[EXERCISE DATA]
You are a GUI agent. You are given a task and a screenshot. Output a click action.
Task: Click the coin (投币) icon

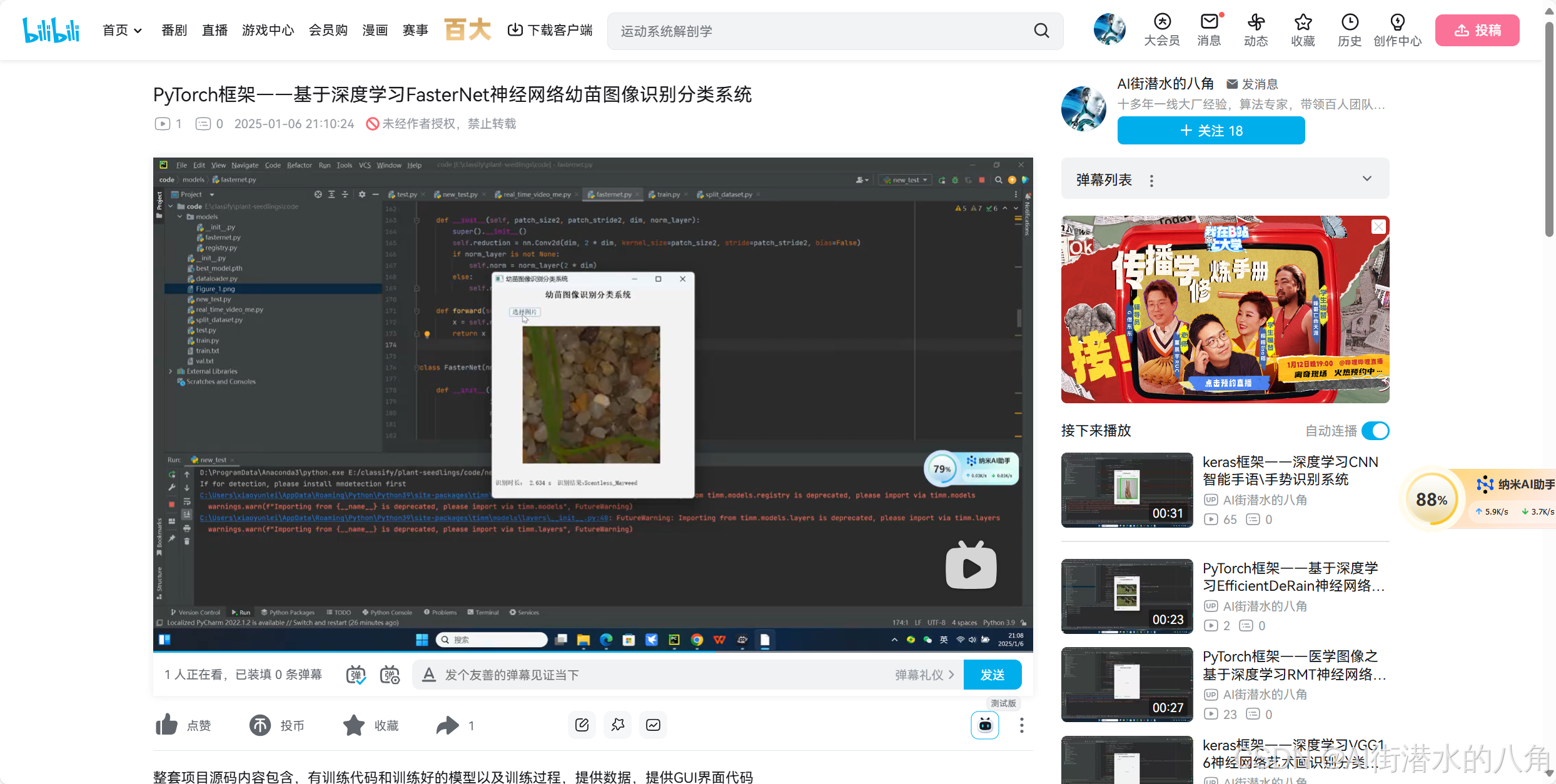pos(260,725)
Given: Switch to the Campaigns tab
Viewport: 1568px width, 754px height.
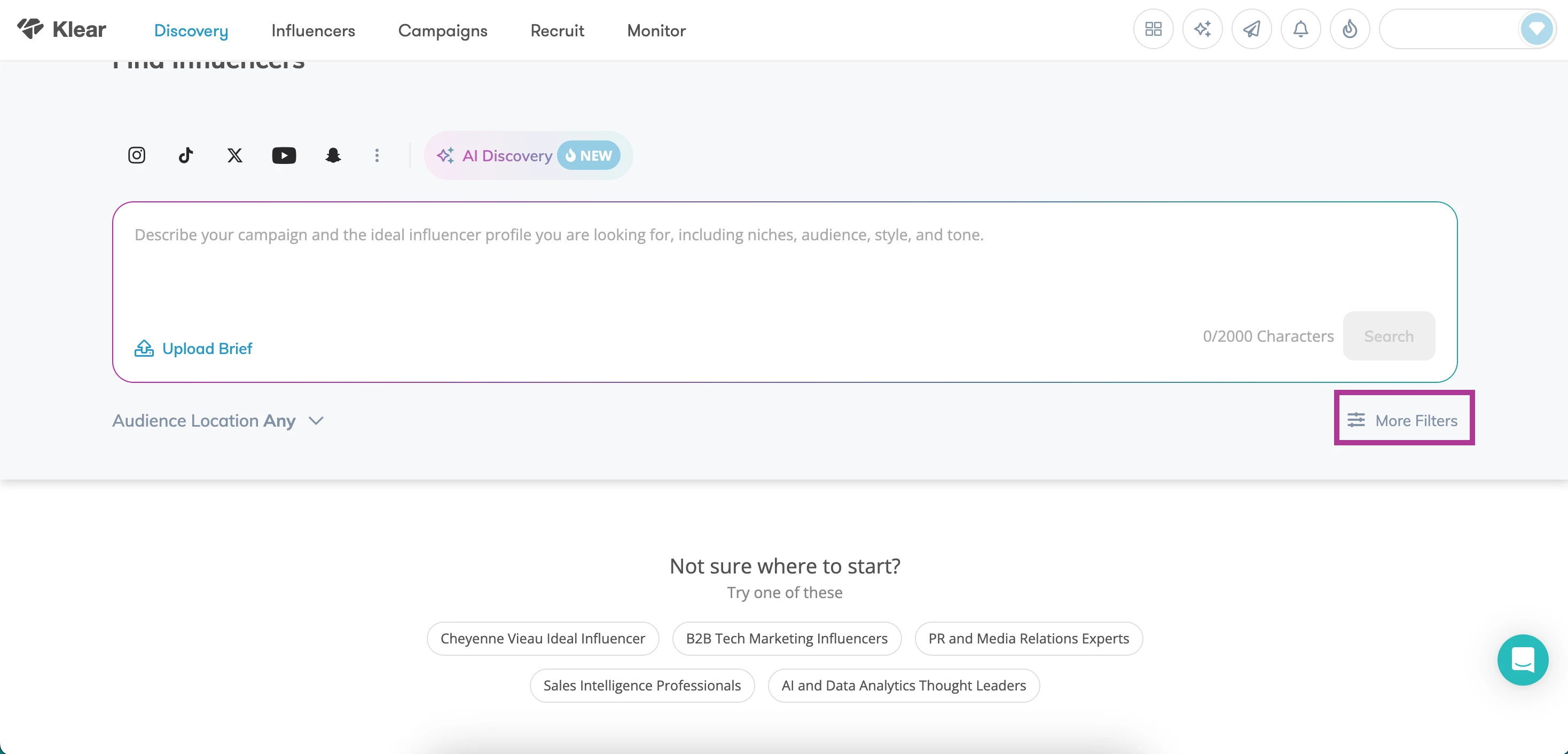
[/EXERCISE DATA]
▶ **AIM OF THE TASK**:
Leaving out the pictures, please transcribe exactly the lines from the one that holds "Given: Switch to the Campaigns tab" through the last line of the entries above, both included.

▶ **EXERCISE RESULT**:
Given: Switch to the Campaigns tab
Viewport: 1568px width, 754px height.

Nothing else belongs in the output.